Pointing records for text and elements
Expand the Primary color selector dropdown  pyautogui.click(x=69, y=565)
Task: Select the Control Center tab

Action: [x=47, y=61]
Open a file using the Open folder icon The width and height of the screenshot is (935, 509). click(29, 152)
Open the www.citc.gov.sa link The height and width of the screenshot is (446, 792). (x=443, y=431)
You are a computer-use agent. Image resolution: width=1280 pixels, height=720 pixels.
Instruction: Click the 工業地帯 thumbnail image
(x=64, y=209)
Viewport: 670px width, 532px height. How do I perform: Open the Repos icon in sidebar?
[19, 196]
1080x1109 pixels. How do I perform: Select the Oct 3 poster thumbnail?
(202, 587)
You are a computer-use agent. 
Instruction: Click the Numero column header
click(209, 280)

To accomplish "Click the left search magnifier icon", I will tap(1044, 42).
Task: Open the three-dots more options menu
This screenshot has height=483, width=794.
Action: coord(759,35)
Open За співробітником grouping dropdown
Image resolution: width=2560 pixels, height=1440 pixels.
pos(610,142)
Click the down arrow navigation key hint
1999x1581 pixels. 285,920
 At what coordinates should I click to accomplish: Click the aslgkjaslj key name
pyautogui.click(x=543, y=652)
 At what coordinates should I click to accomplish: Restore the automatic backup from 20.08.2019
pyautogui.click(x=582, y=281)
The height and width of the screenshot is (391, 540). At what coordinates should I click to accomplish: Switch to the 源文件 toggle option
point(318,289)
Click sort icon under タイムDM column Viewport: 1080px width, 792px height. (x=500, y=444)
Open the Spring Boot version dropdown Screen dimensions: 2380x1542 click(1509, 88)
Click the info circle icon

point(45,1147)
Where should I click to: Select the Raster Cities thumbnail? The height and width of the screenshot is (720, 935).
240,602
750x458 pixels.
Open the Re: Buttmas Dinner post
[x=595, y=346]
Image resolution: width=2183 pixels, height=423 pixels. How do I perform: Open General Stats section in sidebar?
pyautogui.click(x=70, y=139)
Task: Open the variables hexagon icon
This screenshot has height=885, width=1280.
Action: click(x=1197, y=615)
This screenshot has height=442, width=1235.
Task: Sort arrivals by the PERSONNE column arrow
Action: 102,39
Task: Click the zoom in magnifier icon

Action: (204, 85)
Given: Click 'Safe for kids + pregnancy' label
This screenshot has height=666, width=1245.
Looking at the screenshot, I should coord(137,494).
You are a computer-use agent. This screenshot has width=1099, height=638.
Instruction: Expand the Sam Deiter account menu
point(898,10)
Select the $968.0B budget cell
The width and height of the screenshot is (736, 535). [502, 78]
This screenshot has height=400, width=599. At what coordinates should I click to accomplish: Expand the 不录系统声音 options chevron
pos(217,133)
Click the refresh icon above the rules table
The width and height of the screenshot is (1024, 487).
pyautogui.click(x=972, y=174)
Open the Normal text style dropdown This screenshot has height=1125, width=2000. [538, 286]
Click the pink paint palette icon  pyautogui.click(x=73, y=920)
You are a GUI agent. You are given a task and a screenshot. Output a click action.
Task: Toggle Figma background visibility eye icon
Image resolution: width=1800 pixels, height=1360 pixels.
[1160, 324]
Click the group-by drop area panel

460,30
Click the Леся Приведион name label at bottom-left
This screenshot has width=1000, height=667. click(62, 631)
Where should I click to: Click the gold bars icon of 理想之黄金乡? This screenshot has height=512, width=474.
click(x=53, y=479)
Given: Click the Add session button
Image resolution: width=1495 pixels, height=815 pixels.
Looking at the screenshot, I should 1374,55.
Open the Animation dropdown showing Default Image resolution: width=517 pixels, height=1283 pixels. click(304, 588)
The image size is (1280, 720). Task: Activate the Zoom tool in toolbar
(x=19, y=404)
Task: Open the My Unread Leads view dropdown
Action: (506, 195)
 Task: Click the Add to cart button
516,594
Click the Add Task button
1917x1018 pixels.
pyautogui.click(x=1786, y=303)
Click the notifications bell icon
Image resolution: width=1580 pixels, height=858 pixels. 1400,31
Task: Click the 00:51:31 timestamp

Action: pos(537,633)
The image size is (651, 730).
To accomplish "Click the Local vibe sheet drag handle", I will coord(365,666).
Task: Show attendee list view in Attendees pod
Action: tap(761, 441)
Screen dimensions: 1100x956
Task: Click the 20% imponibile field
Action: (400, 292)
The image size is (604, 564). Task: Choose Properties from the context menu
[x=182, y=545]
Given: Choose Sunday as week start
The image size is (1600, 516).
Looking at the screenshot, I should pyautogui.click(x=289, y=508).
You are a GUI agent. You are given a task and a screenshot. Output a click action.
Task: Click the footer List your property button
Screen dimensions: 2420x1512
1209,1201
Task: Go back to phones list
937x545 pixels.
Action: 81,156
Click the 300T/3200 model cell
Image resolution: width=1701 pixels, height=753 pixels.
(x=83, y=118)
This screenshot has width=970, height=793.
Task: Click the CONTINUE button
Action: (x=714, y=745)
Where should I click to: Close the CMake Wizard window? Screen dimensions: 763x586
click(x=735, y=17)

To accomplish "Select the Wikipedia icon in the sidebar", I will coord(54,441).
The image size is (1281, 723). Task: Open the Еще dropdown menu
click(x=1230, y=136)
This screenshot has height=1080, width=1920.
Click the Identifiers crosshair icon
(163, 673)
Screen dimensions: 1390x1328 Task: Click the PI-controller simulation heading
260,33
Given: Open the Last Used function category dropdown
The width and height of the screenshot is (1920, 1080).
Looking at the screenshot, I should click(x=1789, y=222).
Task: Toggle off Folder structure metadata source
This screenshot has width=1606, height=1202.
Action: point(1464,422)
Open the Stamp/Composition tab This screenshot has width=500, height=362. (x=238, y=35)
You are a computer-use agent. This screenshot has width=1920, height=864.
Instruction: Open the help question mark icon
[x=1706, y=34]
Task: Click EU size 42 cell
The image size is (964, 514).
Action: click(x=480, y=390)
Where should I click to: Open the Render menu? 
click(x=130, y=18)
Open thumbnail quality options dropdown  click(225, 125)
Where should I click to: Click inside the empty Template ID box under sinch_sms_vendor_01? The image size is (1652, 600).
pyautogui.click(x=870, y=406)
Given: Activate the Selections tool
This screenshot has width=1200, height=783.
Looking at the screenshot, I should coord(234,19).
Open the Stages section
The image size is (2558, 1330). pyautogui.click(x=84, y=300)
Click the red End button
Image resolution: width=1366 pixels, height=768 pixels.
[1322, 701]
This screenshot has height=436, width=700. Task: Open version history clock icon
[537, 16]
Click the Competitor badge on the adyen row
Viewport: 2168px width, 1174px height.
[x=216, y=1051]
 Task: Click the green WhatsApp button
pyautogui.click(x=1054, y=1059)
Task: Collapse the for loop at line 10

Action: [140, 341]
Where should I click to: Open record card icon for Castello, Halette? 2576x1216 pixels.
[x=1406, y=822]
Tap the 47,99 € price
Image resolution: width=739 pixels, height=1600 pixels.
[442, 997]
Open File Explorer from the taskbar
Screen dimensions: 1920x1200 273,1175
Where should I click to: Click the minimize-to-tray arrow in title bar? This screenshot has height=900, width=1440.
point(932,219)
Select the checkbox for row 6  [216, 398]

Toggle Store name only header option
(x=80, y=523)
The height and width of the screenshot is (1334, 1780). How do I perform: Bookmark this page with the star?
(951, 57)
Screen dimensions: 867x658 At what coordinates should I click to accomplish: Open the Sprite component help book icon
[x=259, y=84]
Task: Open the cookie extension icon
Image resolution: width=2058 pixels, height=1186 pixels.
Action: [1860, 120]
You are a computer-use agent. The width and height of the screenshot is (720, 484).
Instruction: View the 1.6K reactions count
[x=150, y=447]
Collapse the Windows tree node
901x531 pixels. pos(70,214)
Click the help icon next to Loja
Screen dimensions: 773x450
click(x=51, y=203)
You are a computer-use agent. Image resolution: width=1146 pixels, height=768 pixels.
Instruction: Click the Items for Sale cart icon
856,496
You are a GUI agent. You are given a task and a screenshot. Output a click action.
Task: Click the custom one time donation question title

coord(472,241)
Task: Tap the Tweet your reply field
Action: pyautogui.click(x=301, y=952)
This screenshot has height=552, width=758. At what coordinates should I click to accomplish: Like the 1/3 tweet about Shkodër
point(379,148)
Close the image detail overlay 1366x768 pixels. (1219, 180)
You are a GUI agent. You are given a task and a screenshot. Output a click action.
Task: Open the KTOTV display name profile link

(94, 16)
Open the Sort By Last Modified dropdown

• PROBLEM
Locate each line in the material above that contains the word "title", matching case exactly, and copy those lines.

• SOLUTION TO THIS TASK
Where should I click to: Click the minimize-to-tray arrow in title bar? This screenshot has height=900, width=1440.
Task: Click the custom one time donation question title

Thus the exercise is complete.